Arrange the lines of the material, from the line containing "This screenshot has width=499, height=380." through the line containing "This screenshot has width=760, height=555.", inclusive, as a JSON list of strings with one string per line, omitting blank lines.

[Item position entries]
********
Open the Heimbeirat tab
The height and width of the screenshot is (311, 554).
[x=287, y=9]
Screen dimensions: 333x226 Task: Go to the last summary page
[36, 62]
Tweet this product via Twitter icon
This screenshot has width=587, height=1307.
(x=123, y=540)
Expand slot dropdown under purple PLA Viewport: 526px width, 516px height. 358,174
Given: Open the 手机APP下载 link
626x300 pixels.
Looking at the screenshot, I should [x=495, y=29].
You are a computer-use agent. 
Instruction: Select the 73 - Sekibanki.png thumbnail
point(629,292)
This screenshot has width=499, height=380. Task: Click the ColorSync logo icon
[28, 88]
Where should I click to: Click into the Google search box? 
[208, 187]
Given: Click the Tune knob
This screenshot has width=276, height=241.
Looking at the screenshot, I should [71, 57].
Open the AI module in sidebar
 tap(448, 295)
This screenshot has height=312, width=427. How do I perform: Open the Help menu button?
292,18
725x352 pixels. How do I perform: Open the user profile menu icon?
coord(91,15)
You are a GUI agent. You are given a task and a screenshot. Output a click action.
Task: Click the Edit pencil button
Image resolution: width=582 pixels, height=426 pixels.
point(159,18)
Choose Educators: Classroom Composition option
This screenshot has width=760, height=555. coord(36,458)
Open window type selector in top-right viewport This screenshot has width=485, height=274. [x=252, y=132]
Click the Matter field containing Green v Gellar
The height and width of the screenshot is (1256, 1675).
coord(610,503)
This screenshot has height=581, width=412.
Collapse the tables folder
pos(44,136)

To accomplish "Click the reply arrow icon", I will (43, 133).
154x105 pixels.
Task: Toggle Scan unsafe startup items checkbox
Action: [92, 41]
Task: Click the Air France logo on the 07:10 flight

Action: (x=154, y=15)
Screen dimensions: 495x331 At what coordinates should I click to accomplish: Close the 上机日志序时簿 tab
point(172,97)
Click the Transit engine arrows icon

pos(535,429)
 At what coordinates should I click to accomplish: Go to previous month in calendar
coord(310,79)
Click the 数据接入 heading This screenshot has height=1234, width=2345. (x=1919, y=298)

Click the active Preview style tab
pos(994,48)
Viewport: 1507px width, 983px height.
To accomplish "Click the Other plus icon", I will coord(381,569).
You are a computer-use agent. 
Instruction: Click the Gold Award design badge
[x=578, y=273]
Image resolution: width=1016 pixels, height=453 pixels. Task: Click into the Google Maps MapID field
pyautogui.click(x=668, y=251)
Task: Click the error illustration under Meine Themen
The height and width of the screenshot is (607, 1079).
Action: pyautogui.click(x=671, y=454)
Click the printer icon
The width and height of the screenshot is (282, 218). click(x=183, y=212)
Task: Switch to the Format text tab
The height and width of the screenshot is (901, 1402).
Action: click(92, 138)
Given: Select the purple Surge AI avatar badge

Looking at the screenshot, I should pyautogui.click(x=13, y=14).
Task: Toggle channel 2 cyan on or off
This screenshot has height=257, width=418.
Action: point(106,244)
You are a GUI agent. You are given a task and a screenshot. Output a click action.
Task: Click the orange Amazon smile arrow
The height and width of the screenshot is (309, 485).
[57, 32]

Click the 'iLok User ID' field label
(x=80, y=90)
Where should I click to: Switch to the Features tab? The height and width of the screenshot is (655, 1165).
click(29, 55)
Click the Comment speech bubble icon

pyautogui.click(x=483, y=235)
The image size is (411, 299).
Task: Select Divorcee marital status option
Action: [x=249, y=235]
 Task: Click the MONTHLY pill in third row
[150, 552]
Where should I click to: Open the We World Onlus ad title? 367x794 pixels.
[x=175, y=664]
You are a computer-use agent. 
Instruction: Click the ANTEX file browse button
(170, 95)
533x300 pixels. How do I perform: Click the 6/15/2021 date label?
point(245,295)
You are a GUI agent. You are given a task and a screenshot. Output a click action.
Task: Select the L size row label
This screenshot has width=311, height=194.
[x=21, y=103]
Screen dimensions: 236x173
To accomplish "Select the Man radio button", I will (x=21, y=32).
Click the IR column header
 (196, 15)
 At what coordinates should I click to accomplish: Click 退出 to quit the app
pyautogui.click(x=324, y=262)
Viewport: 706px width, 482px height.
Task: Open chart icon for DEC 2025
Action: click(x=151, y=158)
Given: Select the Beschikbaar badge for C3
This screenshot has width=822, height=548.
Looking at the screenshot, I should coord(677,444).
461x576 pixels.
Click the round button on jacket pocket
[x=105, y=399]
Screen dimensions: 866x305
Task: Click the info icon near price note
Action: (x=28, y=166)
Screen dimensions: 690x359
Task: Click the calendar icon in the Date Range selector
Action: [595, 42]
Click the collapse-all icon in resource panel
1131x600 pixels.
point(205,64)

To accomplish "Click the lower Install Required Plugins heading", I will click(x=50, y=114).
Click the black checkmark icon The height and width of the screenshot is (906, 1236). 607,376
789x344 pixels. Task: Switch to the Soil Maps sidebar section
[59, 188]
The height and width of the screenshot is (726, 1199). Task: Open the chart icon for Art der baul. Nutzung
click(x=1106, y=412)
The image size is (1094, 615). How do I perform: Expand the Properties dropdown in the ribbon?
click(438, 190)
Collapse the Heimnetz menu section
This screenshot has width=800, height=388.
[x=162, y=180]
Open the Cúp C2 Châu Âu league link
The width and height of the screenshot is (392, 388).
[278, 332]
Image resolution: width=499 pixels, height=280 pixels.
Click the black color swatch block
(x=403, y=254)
********
Answer to the task |
[
  "This screenshot has width=499, height=380. Task: Click the ColorSync logo icon",
  "[28, 88]",
  "Where should I click to: Click into the Google search box? ",
  "[208, 187]",
  "Given: Click the Tune knob",
  "This screenshot has width=276, height=241.",
  "Looking at the screenshot, I should [71, 57].",
  "Open the AI module in sidebar",
  " tap(448, 295)",
  "This screenshot has height=312, width=427. How do I perform: Open the Help menu button?",
  "292,18",
  "725x352 pixels. How do I perform: Open the user profile menu icon?",
  "coord(91,15)",
  "You are a GUI agent. You are given a task and a screenshot. Output a click action.",
  "Task: Click the Edit pencil button",
  "Image resolution: width=582 pixels, height=426 pixels.",
  "point(159,18)",
  "Choose Educators: Classroom Composition option",
  "This screenshot has width=760, height=555. coord(36,458)"
]